Rocket League is an exceptional implementation of physics in video games. It’s an offshoot of the sport soccer, where players control cars that kick a giant ball, trying to score points by getting it into a goal. The premise sounds simple enough, but the clever implementation of physics and a high skill-ceiling to abuse them transforms an idea that may sound novel and slightly unweildy to an experience that is both exhilerating and addicting.
GAMEPLAY & PHYSICS:
Momentum and angles are everything. You need the momentum to kick the big floaty bouncy ball across the pitch and into your opponents’ goal, but you have to hit it at the right angle to get it in. Considering this, you’re controlling a car, so you can go fast but can’t turn on a dime, so the game gives you some unique tools to utilize. You can jump for one thing, and pressing the jump button again without pressing a direction on your keypad/control stick makes you double jump, but if you mash a direction when you press the jump button while in the air your car will flip and move in that direction, giving you an important amount of air-control. This is how players “kick” the ball, and the feeling of rushing down the field, jumping, and flipping into the ball so it gets in the goal is nothing short of satisfying.
Another important tool is the boost gauge, which is the one finite resource you have. Boosting at max speed gives you a monstrous amount of momentum, and provided you hit the ball at the right angle, it’s a shot that is very difficult for the opposing team to defend because the ball is moving so fast. Also, if you collide with another player at max speed, you can destroy their car in a glorious explosion, giving you a precious few seconds of advantage while they respawn. Using boost is the highest risk, as you lose control the faster you go and you need to conserve it to overtake opponents when they have control of the ball. It can be refilled by moving over glowing spots dotted on the field, and it’s important to strategize your movement across the field to cover those spots when you’re running low.
Combining these tools and learning to properly use them is the key to getting good at this game, and their deceptively simple implementation gives it an easy to play-hard to master aspect that is instantly approachable to all typse of players.
PERFORMANCE & CONTROLLERS:
This game is absurdly well optimized, and though my GPU is fairly old (AMD HD 7850) it ran at a smooth 60 FPS from the very first time I booted up the game.
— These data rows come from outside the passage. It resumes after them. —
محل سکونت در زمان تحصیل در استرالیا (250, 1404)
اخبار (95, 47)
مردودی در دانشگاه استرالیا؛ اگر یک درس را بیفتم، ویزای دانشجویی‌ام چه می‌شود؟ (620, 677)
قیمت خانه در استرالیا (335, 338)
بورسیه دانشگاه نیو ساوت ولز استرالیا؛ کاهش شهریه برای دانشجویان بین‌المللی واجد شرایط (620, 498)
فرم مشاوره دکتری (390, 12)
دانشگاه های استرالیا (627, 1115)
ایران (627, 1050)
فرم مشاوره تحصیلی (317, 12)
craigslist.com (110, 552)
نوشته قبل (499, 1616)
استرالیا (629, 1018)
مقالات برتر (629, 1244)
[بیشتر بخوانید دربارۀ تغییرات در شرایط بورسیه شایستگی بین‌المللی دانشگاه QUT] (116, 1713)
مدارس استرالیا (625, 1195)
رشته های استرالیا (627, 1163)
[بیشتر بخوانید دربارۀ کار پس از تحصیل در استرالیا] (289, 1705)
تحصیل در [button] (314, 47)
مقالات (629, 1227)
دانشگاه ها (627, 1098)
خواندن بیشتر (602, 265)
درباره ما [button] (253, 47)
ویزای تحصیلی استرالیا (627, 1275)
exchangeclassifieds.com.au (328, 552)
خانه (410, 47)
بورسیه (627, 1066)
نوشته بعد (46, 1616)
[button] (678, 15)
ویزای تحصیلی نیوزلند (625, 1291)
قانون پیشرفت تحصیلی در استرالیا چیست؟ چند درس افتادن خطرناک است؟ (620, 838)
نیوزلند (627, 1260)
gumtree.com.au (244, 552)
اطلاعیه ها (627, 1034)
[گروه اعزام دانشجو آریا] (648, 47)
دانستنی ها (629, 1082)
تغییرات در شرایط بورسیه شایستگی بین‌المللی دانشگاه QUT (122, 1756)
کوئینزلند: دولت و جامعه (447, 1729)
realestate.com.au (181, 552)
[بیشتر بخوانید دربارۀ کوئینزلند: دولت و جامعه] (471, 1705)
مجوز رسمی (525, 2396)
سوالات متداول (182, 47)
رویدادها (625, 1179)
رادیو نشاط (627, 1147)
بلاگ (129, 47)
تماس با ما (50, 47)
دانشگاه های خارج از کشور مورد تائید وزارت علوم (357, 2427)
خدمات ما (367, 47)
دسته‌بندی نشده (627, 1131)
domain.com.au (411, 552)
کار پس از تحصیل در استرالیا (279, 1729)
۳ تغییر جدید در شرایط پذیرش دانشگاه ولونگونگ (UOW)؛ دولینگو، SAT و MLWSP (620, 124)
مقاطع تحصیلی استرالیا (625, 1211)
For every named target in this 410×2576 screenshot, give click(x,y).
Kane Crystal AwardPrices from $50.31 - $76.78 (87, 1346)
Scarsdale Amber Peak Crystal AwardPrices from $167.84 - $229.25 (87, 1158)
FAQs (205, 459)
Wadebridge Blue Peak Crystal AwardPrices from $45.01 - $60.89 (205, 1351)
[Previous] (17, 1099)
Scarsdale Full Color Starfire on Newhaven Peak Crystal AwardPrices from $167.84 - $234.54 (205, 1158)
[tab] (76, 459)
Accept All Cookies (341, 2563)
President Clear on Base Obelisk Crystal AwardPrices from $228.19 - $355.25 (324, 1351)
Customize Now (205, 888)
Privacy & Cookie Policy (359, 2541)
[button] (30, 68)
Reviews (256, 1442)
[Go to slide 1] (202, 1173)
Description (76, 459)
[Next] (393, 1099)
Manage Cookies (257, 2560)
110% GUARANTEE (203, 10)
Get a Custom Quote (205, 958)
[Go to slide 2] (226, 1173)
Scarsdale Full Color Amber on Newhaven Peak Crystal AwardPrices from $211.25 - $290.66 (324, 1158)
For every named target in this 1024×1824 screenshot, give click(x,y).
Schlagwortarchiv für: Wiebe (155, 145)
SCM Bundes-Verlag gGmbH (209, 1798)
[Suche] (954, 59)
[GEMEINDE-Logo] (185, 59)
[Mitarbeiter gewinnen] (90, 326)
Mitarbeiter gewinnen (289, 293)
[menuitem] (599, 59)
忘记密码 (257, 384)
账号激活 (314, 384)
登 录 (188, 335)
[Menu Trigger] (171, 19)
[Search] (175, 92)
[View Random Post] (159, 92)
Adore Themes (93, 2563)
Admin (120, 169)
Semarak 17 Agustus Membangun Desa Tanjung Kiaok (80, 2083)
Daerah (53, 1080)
The only thing I needed to change in the options menu was to tick the Borderless Window option.
It is HIGHLY RECOMMENDED you use a controller. It’s a third-person driving game, and as far as precision goes a keyboard is sub-optimal.
There are no sever issues or connection issues that I’ve encountered, it’s as simple as clicking “play online”, selecting a game mode and waiting for a few minutes. You can even customize your car and mess with options while in a party with friends. *cough*CS:GO*cough*
AESTHETICS & CUSTOMIZATION:
On this last topic, I have to say what really makes me happy is that there are no tangible gameplay advantages you can get through unlockables. All of them are cosmetic, so you can drive a stinkin’ big van and it’s just as effective as the sleek sports car your friend is using. You can also add decals, different looking wheels, change your paint job (sadly restricted to different hues of red/blue for the 2 teams), accessories for your car’s antenna, different particles that come out of your car’s afterburner when you boost, and even hats. You earn them after every round, win or lose. There is DLC for cosmetics, but no microtransactions.
CONCLUSION:
As far as taking a real life sport and imbuing it with the kind of creativity you can only get from video games, Rocket League is to Soccer what Mario Kart is to NASCAR. A competitive game as fun as it is whimsical. But what Rocket League has over Mario Kart and its ilk is that it levels the playing field for everybody, where the only thing that can get you to the top is pure skill. I highly recommend it.